I watched myself get mad. I was confused about where the hurt and anger came from, but I knew where they were targeted — at her. At women like her. I grew so angry I couldn’t speak.

We watched a scene of a pig-tailed girl having sex with her older neighbor and the juvenile logic streamed in my head along with the video: She wouldn’t say porn is disgusting. She wouldn’t argue with me. She wouldn’t say no. I was a pissed off teenager again, smoldering.

The height of my porn watching was my adolescence — high school — when each relationship felt like a splintering slat on a long rickety bridge. Porn didn’t just serve as an outlet for my sexual frustration; it was a steadying beam to fall back on.

So when my partner gave a hint of rejection, my emotional complexion flushed with hostility, anxiety, and lust. I reverted. To the time when this or that girl: snuck out on a school night to smoke with me but just wanted to remain friends; dated me for almost a year but was never ready to take her shirt off; couldn’t stop kissing me when she was drunk but wouldn’t start when she was sober.

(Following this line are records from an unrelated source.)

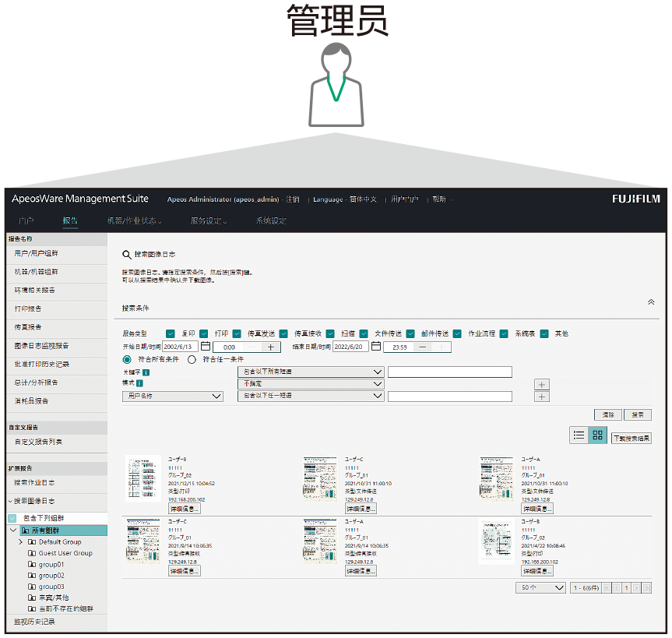Switch to thumbnail grid view icon
The height and width of the screenshot is (638, 672).
[x=597, y=435]
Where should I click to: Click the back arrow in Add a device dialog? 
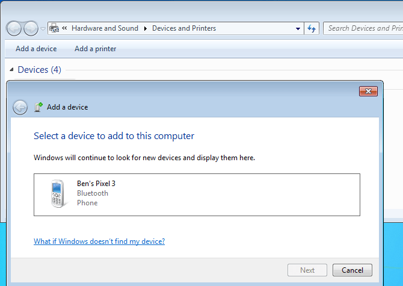pos(20,107)
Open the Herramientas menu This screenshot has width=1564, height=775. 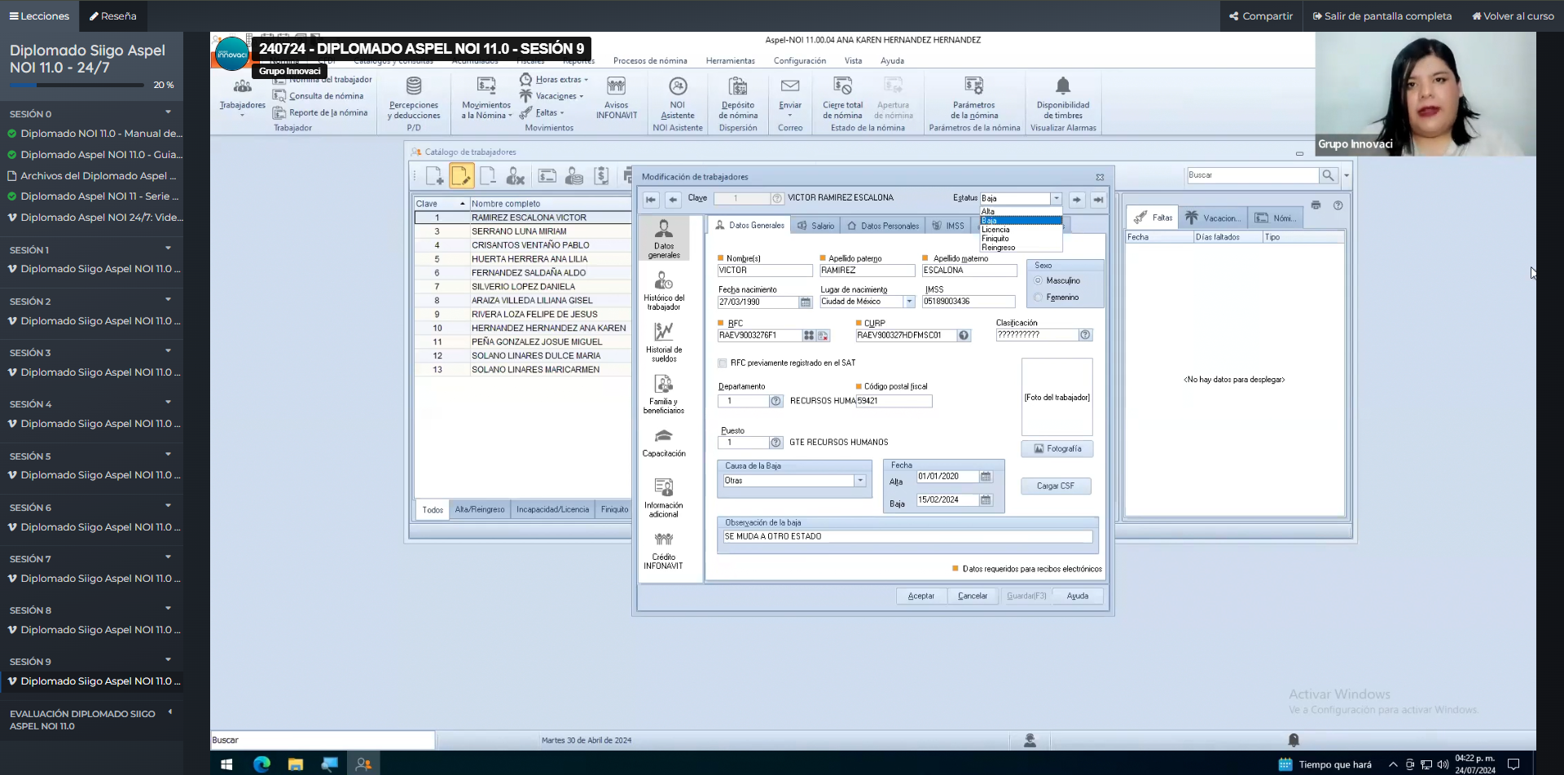(x=730, y=61)
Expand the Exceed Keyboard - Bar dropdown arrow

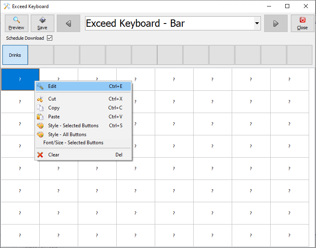point(257,24)
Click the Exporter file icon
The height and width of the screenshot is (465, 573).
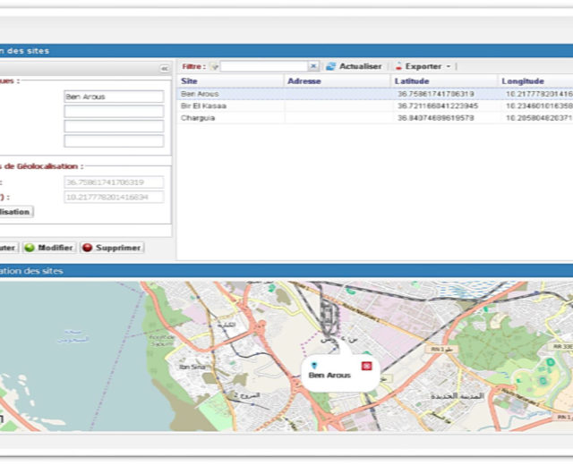point(398,66)
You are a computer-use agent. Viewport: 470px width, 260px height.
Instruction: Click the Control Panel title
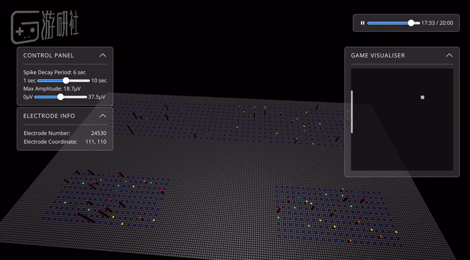tap(48, 56)
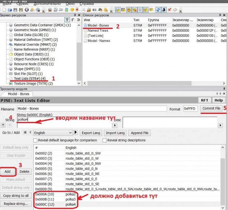The height and width of the screenshot is (210, 228).
Task: Click the string list vertical scrollbar
Action: click(223, 177)
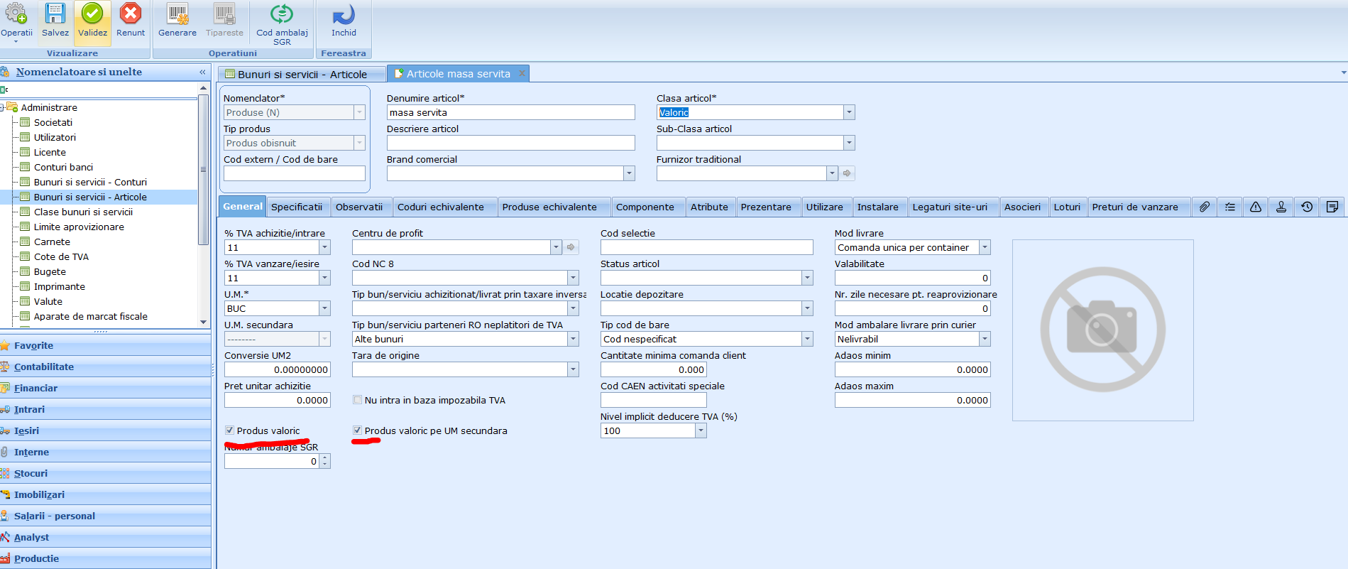Expand the Clasa articol dropdown
This screenshot has height=569, width=1348.
click(x=849, y=112)
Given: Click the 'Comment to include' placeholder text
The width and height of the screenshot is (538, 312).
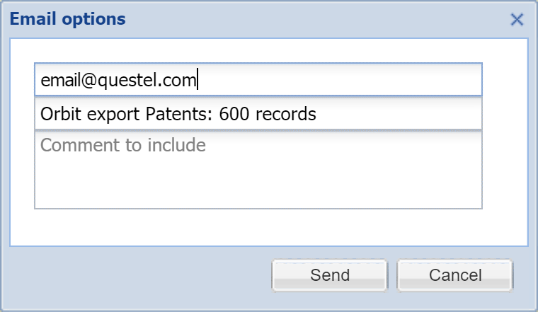Looking at the screenshot, I should 123,146.
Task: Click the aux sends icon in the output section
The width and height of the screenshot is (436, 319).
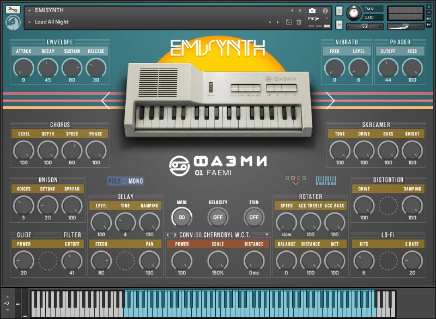Action: tap(429, 18)
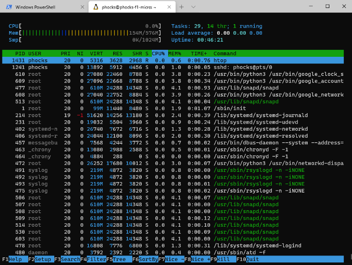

I had always felt guilty about watching porn and I had needed things to blame. Why not the women who “forced” me to go there?

My partner closed the browser and we had the worst sex we’ve ever had. She said it was the first time I’d ever “fucked her.”

I realized then that the Maltz’s “trap” metaphor was apt for me. As a 12-year-old and Internet neophyte, I had fallen into a positive feedback loop.

Porn sites had promoted my pornographic behavior and attitudes over and over again, and I had rapidly descended into darker, dirtier porn, which was all the more gripping because it was so taboo. At the same time, these behaviors were increasingly reviled and denounced by society, so I felt progressively unable to utter my tastes aloud, driving me to depend more and more on porn for sexual acceptance.

I looked at a soft-core Maxim magazine and I could still talk about it with my dad. I watch hard-core POV porn and I could still share it on a CD with close friends. I watched superhero cartoon porn and I’d rather just go to my computer. And once I was only with my computer, why stop there?

The computer didn’t judge, just provided, and accepted: pimp, whore, mother.

Of course, my encounters with real women were stained with dejection, which made it even easier to turn to those sites that were sanitized of real life’s complications. I didn’t even have to think — it just worked. Like a pill.

These intersecting forces pushed me further into isolation. This is why — at least for me, and some others who have described it on forums around the web — talking about porn has been so freeing.

If I tell others, then the computer isn’t the only place I can go to feel sexually honest. And if others accept me, then I don’t feel so ashamed. And if those desires aren’t so shameful, then they lose the black lust of taboo, and I lose my feverish fixation on them. And then I don’t feel like they’re all I want — need — and I can explore sex a bit more freely.

What’s more, memories associated with strong emotions like embarrassment are encoded most deeply; so killing the shame can render these dark secrets into just some videos I watched as a kid. Which is whole lot easier to let go of.

Perhaps it’s unrealistic for sexuality to be viewed as a public, community-supported, and interactive attribute like playing sports or making art, but I wonder what the cost is of the privacy around it — especially in the age of Internet porn.